New project conserves Ontario’s eight at-risk turtle species

By Chioma Lewis, March 29, 2021

Some at-risk turtles in Ontario won’t have to look both ways before crossing the road to avoid getting hit in traffic.

To protect the reptiles from highway mishaps and other threats, the Ontario Parks partnership team created the Turtle Protection Project last fall. The project includes installing passageways for turtles to safely cross the road.

Yes, one of the major threats to adult turtles is getting hit by cars. Other threats include habitat loss and deadly predators.

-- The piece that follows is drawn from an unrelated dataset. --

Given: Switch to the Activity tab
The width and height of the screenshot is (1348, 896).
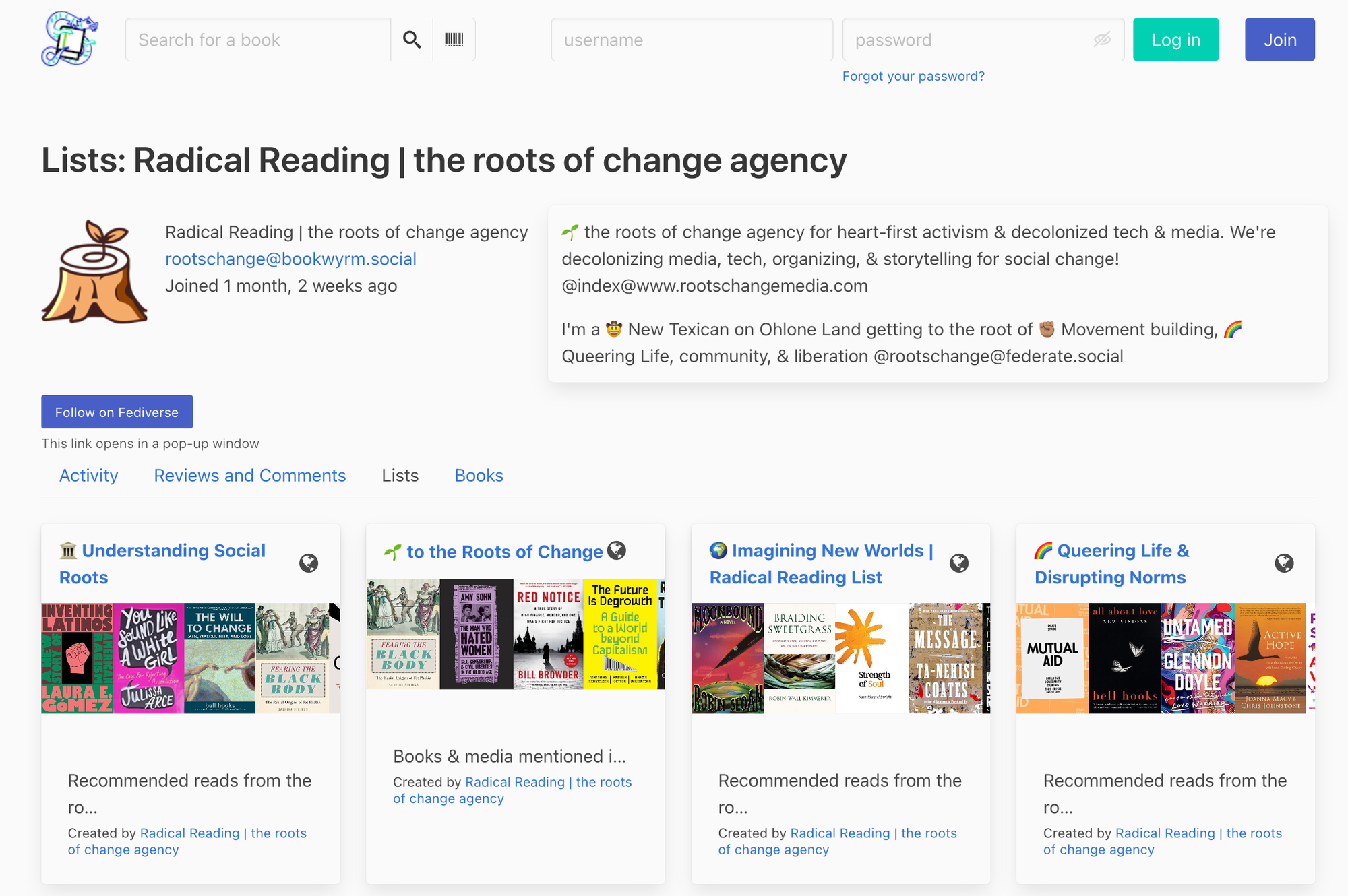Looking at the screenshot, I should (88, 475).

Ontario Parks is an Ontario government agency that protects and maintains a network of parks and protected areas.

The project aims to protect Ontario’s eight endangered turtle species.

The at risk turtle species are the Blanding’s turtle, eastern musk turtle, painted turtle, northern map turtle, snapping turtle, spiny softshell, spotted turtle and the eastern box turtle. That last one is extirpated, meaning the turtle is no longer present in the Ontario wild but lives elsewhere in the world.

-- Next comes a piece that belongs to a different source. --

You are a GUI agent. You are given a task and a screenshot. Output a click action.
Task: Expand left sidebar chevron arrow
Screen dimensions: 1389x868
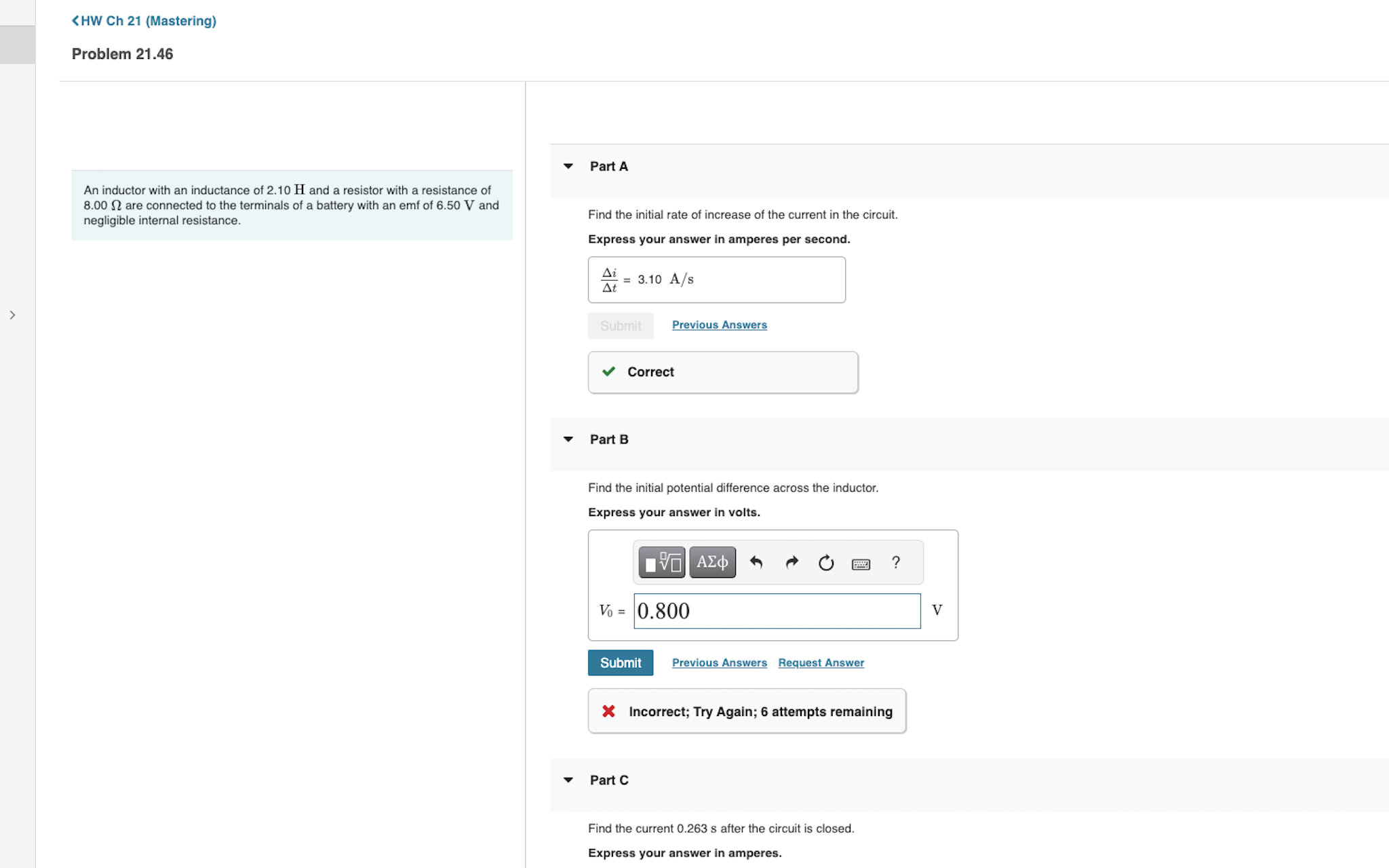(12, 315)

The other seven species are classified as threatened, special concern or endangered. Species listed as endangered are at high risk of becoming extirpated.

Estimating the number of Ontario’s turtle species is difficult, said Gary Wheeler, a spokesman for the Ontario Ministry of the Environment, Conservation and Parks.

“Many turtle species are difficult to survey, making it challenging to accurately assess local population abundance, even with a thorough search effort,” Wheeler said.

The project supports conservation efforts through community fundraising and activism, says Megan Birrell, a marketing intern at Ontario Parks. Donations fund turtle research and support on-the-ground protection.

Different turtle species are at different levels of risk, Birrell said.

“We’re able to combine the efforts of federal and provincial species-at-risk agencies, so they’re able to come together and help out even more,” Birrell said.

One project uses artificial nesting mounds in Algonquin Provincial Park in southeastern Ontario. Made of sand and gravel, the mounds mimic the natural sandy nesting sites chosen by turtles.

These nesting mounds provide adult turtles with secure places to lay their eggs, Birrell said.

“That helped us reduce predation and hatchling mortality.”

Other projects work toward installing nest coverings and wildlife crossings, or “ecopassages” that are tunnels and fencing that go around and under roads to provide opportunities for turtles and other wildlife to cross without colliding with vehicles.

As of March 2021, the project has raised almost $10,000 from corporate partners, Ontario Park visitors and the public.